* EXERCISE BRIEF
All lines from the one containing "This screenshot has width=981, height=494." through the end of the material below are to be printed exactly, both ends included, minus pictures.

* DATASET RECORDS

☆ ☆ ☆

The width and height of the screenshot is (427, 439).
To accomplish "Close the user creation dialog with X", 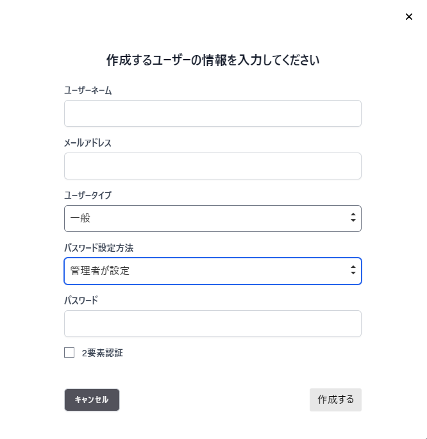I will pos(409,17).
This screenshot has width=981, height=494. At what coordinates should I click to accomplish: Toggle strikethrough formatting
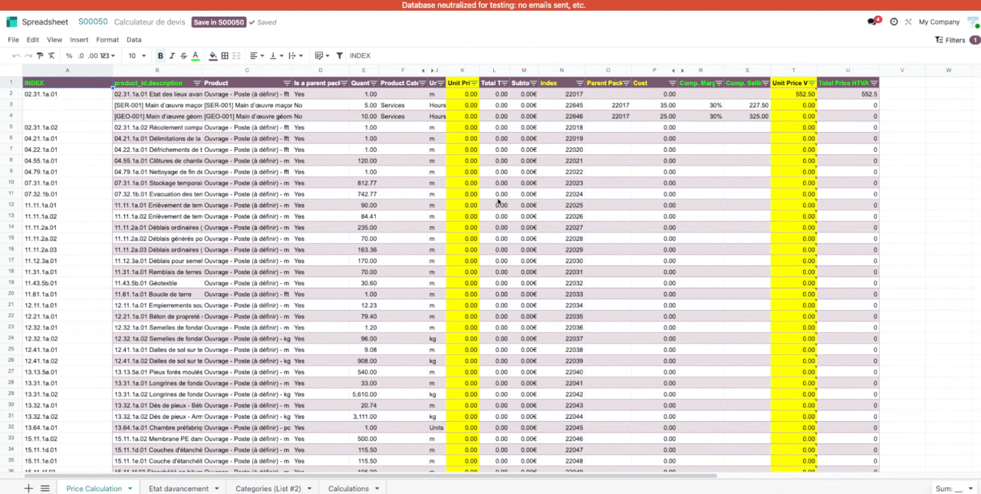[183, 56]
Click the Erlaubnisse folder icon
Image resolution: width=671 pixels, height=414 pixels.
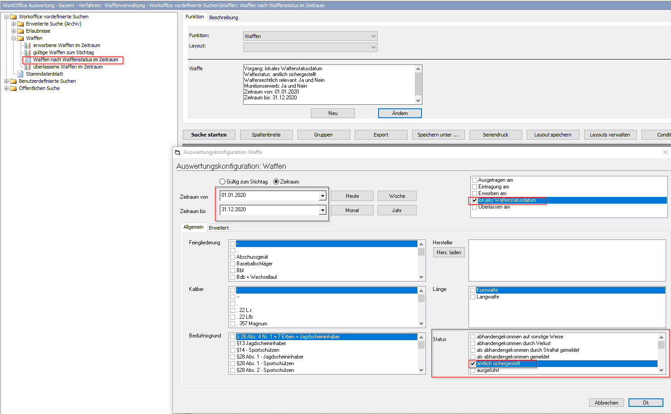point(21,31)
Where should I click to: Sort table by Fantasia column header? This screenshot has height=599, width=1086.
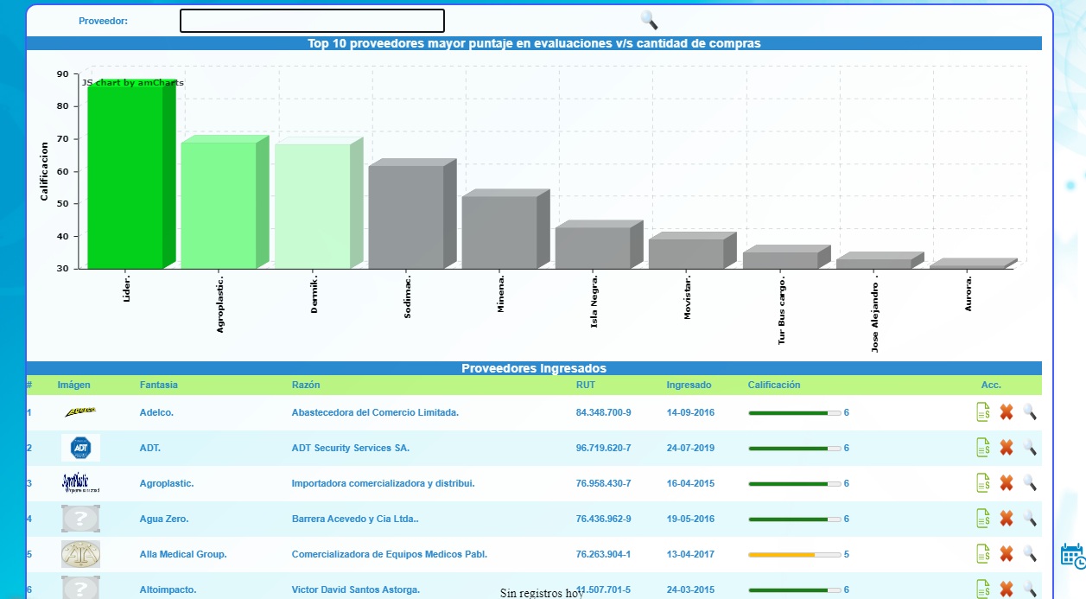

☆ ☆ ☆

* RESPONSE FOR THIS EXERCISE
This screenshot has width=981, height=494. At what coordinates should I click to accomplish: Toggle strikethrough formatting
[183, 56]
Click the Erlaubnisse folder icon
Image resolution: width=671 pixels, height=414 pixels.
point(21,31)
Where should I click to: Sort table by Fantasia column header? This screenshot has height=599, width=1086.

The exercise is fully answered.